Danil Potekhin and Dmitrii Karasavidi face charges that include conspiracy to commit computer fraud and abuse, computer fraud, conspiracy to commit wire fraud, money laundering conspiracy and aggravated identity theft, according to a superseding federal indictment unsealed Wednesday.
The two most serious charges – conspiracy to commit wire fraud and conspiracy to commit money laundering – each carry a maximum 20-year prison sentence.
In addition to the criminal charges, the Treasury Department issued sanctions against both Potekhin and Karasavidi to assist the Justice Department with recovering some of the allegedly stolen cryptocurrency. The sanctions mean that American citizens and companies are now forbidden to do business with either of the two suspects in this case.
Federal prosecutors did not indicate whether Potekhin and Karasavidi continue to live in Russia outside the reach of U.S. law enforcement.
The scheme that led to the theft of approximately $16.8 million in cryptocurrency started in July 2017, according to the Justice Department.
Potekhin and Karasavidi allegedly targeted three cryptocurrency exchanges: Poloniex of Delaware and Gemini Trust Company of New York, as well as Binance, which was located in Hong Kong and has since moved to Malta, according to court papers.
Potekhin created spoofed domains that resembled legitimate cryptocurrency exchanges, according to federal prosecutors. Then, he and others used phishing emails to trick victims into visiting these malicious domains and entering their email addresses, passwords and other personal information, which were then harvested by the fraudsters.
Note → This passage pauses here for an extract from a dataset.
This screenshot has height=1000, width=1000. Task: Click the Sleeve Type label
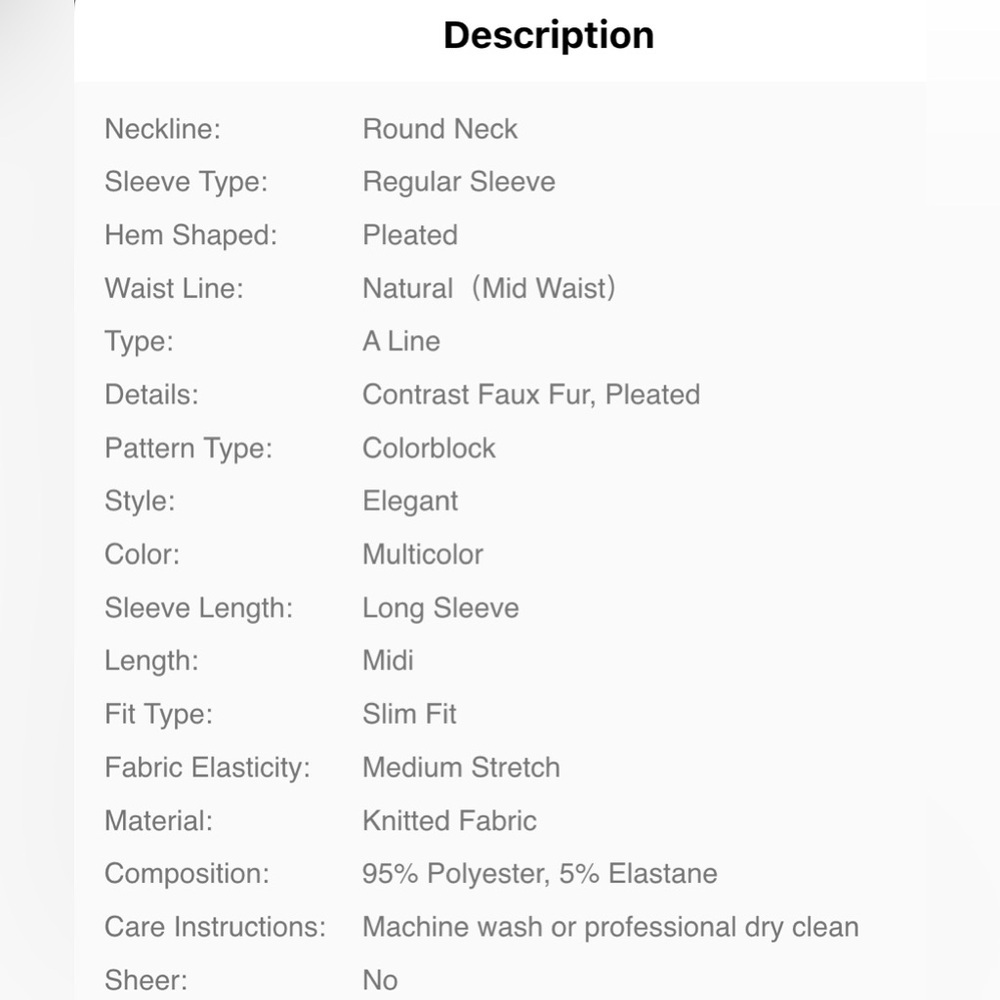186,182
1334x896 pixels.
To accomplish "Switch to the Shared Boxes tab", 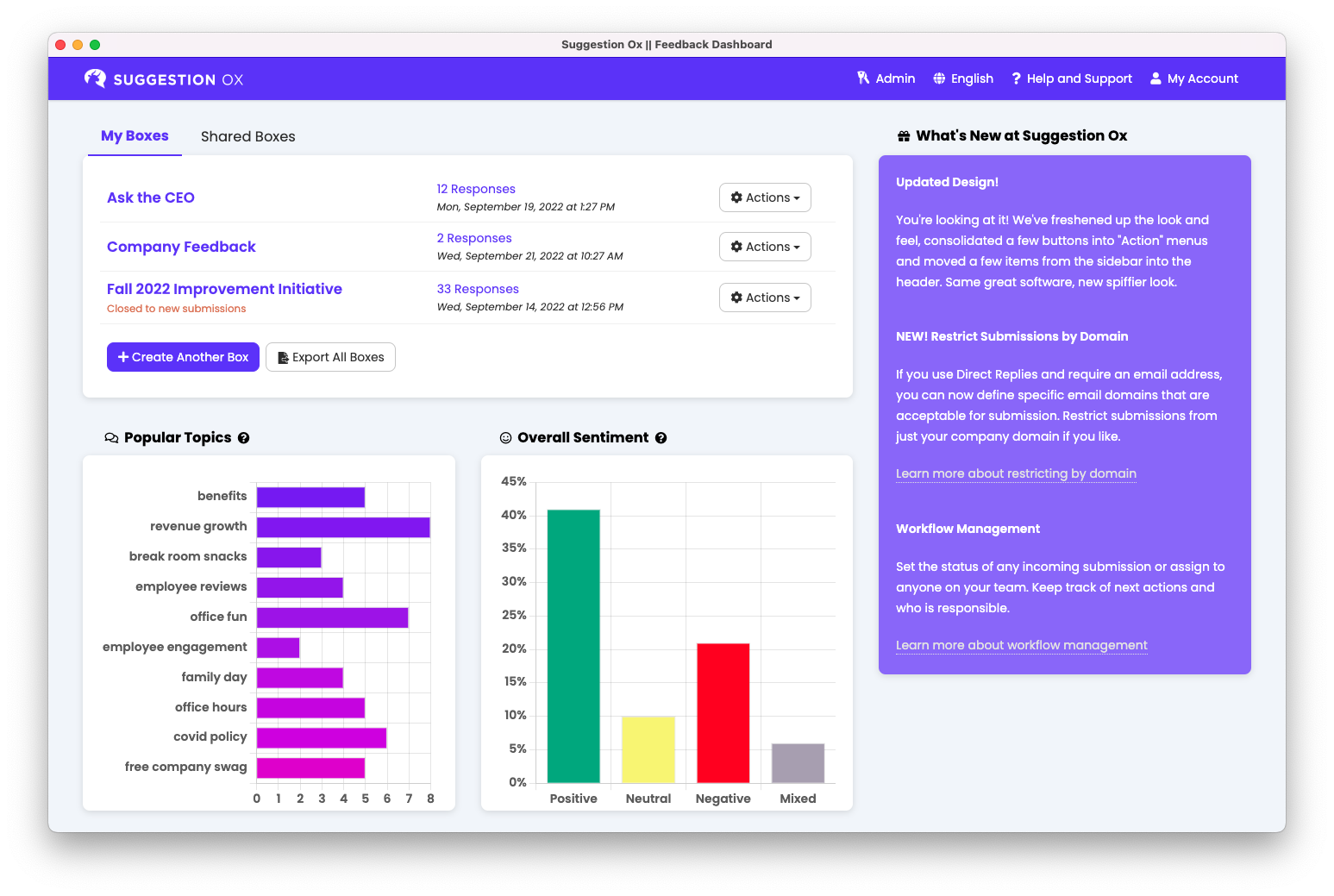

Once Potekhin collected the stolen credentials, he and others began accessing customer accounts to steal cryptocurrency or launder their digital funds, according to the Justice Department.
Potekhin and Karasavidi were allegedly able to access digital wallets and steal large amounts of cryptocurrency, which included bitcoin as well as ether virtual coins, according prosecutors. Over the course of several weeks in August 2017, for example, the two managed to steal about $700,000 from Poloniex customer accounts, the indictment notes.
In addition stealing credentials from exchange customers to access their cryptocurrency, Potekhin and Karasavidi manipulated some virtual currency markets to make an illegal profit, prosecutors allege.
In 2017, Potekhin and Karasavidi used their access to the compromised and fictitious Poloniex accounts to buy an inexpensive virtual currency called GAS, the indictment states. In October of that year, the two men then accessed three other compromised cryptocurrency accounts worth a total of $5 million and began buying GAS virtual coins, which quickly inflated the price from $18 to more than $2,400, the Justice Department alleges.
“The defendants and their co-conspirators then quickly converted the digital currency in their fictitious accounts from GAS to bitcoin and other digital currencies, causing the value of GAS to plummet and leaving the value of GAS that remained in the victim customer accounts worthless, causing a loss to these three victims of approximately $5 million,” according to the Justice Department.
Both Potekhin and Karasavidi attempted a similar currency manipulation scheme in March 2018, according to the indictment. Federal prosecutors believe the two men compromised or created over 300 accounts within the Poloniex exchange as well as 142 accounts on Binance and 42 on Gemini.